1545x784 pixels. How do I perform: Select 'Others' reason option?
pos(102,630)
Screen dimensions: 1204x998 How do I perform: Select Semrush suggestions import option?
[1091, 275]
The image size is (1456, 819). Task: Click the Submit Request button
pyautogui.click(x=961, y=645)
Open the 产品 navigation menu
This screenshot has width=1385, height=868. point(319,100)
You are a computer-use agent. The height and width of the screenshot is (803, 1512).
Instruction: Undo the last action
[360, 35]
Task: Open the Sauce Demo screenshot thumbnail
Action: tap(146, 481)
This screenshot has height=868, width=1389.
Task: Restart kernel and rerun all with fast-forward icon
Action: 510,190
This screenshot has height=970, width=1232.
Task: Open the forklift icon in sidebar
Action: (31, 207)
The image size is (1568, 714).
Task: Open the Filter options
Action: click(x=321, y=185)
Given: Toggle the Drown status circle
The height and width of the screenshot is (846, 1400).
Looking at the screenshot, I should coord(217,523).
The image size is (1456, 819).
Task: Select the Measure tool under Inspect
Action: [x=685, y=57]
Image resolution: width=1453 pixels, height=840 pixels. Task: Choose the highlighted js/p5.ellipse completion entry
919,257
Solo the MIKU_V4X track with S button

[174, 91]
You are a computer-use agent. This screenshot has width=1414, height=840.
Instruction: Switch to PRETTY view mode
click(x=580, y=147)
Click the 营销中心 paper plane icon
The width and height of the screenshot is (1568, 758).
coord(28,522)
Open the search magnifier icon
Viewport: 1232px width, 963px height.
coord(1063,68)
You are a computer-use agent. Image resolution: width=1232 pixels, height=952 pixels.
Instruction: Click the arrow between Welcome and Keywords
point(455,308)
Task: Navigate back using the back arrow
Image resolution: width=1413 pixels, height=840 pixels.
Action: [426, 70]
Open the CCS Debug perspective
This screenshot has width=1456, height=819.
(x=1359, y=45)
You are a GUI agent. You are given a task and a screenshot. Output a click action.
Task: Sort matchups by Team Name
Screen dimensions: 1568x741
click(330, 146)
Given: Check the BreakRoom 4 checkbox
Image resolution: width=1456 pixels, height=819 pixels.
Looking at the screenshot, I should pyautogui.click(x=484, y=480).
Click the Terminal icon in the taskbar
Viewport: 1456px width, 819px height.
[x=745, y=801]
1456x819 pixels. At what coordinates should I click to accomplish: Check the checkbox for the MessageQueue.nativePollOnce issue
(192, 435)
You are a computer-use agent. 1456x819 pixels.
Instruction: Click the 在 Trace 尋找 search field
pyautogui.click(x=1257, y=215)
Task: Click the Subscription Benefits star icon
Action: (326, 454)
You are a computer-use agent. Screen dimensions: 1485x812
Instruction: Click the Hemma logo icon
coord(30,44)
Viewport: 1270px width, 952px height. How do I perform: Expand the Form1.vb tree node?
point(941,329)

────────────────────

* **EXERCISE**
Every line in the listing above that mentions "agent" should be returned.

* **ANSWER TO THIS TASK**
You are a computer-use agent. The height and width of the screenshot is (803, 1512).
You are a computer-use agent. This screenshot has width=1414, height=840.
You are a computer-use agent. Image resolution: width=1232 pixels, height=952 pixels.
You are a GUI agent. You are given a task and a screenshot. Output a click action.
You are a computer-use agent. 1456x819 pixels.
You are a computer-use agent. Screen dimensions: 1485x812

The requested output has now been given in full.